Below are some records; retype all of them exactly.

[Start of section]

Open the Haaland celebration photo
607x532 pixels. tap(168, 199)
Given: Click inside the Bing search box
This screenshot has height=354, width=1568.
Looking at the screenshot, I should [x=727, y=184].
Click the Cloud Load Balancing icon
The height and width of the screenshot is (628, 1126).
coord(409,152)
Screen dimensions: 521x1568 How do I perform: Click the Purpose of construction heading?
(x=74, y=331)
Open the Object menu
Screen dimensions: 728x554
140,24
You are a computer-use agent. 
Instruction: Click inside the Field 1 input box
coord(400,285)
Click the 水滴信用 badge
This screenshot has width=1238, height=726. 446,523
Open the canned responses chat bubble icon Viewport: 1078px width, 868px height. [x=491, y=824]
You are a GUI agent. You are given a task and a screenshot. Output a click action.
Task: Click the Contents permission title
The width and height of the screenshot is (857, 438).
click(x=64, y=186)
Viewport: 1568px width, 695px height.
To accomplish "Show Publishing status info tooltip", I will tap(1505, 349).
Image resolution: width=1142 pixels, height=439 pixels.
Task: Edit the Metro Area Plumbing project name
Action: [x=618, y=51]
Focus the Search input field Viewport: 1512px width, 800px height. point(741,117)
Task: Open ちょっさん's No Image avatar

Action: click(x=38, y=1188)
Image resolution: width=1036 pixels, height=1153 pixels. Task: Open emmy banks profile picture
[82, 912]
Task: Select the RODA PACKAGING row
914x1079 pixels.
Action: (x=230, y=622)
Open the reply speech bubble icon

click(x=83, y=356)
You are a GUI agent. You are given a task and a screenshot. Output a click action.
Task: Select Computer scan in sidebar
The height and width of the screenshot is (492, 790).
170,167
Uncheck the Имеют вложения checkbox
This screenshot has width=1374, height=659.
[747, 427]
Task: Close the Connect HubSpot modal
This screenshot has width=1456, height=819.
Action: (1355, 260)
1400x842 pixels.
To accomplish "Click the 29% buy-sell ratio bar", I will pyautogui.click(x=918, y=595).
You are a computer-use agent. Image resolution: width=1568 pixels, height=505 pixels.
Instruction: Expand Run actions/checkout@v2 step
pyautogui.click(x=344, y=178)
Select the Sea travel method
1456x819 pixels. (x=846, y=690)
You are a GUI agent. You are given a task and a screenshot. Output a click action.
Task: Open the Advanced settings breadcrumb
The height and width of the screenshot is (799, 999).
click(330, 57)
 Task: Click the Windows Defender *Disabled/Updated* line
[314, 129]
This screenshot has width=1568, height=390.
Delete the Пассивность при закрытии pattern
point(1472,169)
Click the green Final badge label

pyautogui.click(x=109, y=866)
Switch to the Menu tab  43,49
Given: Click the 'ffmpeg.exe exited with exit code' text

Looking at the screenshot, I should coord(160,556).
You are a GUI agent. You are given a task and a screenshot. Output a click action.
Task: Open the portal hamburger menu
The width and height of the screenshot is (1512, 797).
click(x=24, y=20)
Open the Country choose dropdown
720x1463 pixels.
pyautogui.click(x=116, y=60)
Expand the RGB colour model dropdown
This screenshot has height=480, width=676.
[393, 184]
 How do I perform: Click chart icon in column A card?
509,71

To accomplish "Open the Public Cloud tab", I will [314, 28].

[End of section]

§ Expected answer:
Open the Haaland celebration photo
607x532 pixels. tap(168, 199)
Given: Click inside the Bing search box
This screenshot has height=354, width=1568.
Looking at the screenshot, I should [x=727, y=184].
Click the Cloud Load Balancing icon
The height and width of the screenshot is (628, 1126).
coord(409,152)
Screen dimensions: 521x1568 How do I perform: Click the Purpose of construction heading?
(x=74, y=331)
Open the Object menu
Screen dimensions: 728x554
140,24
You are a computer-use agent. 
Instruction: Click inside the Field 1 input box
coord(400,285)
Click the 水滴信用 badge
This screenshot has width=1238, height=726. 446,523
Open the canned responses chat bubble icon Viewport: 1078px width, 868px height. [x=491, y=824]
You are a GUI agent. You are given a task and a screenshot. Output a click action.
Task: Click the Contents permission title
The width and height of the screenshot is (857, 438).
click(x=64, y=186)
Viewport: 1568px width, 695px height.
To accomplish "Show Publishing status info tooltip", I will tap(1505, 349).
Image resolution: width=1142 pixels, height=439 pixels.
Task: Edit the Metro Area Plumbing project name
Action: [x=618, y=51]
Focus the Search input field Viewport: 1512px width, 800px height. point(741,117)
Task: Open ちょっさん's No Image avatar

Action: click(x=38, y=1188)
Image resolution: width=1036 pixels, height=1153 pixels. Task: Open emmy banks profile picture
[82, 912]
Task: Select the RODA PACKAGING row
914x1079 pixels.
Action: (x=230, y=622)
Open the reply speech bubble icon

click(x=83, y=356)
You are a GUI agent. You are given a task and a screenshot. Output a click action.
Task: Select Computer scan in sidebar
The height and width of the screenshot is (492, 790).
170,167
Uncheck the Имеют вложения checkbox
This screenshot has width=1374, height=659.
[747, 427]
Task: Close the Connect HubSpot modal
This screenshot has width=1456, height=819.
Action: (1355, 260)
1400x842 pixels.
To accomplish "Click the 29% buy-sell ratio bar", I will pyautogui.click(x=918, y=595).
You are a computer-use agent. Image resolution: width=1568 pixels, height=505 pixels.
Instruction: Expand Run actions/checkout@v2 step
pyautogui.click(x=344, y=178)
Select the Sea travel method
1456x819 pixels. (x=846, y=690)
You are a GUI agent. You are given a task and a screenshot. Output a click action.
Task: Open the Advanced settings breadcrumb
The height and width of the screenshot is (799, 999).
click(330, 57)
 Task: Click the Windows Defender *Disabled/Updated* line
[314, 129]
This screenshot has width=1568, height=390.
Delete the Пассивность при закрытии pattern
point(1472,169)
Click the green Final badge label

pyautogui.click(x=109, y=866)
Switch to the Menu tab  43,49
Given: Click the 'ffmpeg.exe exited with exit code' text

Looking at the screenshot, I should coord(160,556).
You are a GUI agent. You are given a task and a screenshot. Output a click action.
Task: Open the portal hamburger menu
The width and height of the screenshot is (1512, 797).
click(x=24, y=20)
Open the Country choose dropdown
720x1463 pixels.
pyautogui.click(x=116, y=60)
Expand the RGB colour model dropdown
This screenshot has height=480, width=676.
[393, 184]
 How do I perform: Click chart icon in column A card?
509,71

To accomplish "Open the Public Cloud tab", I will [314, 28].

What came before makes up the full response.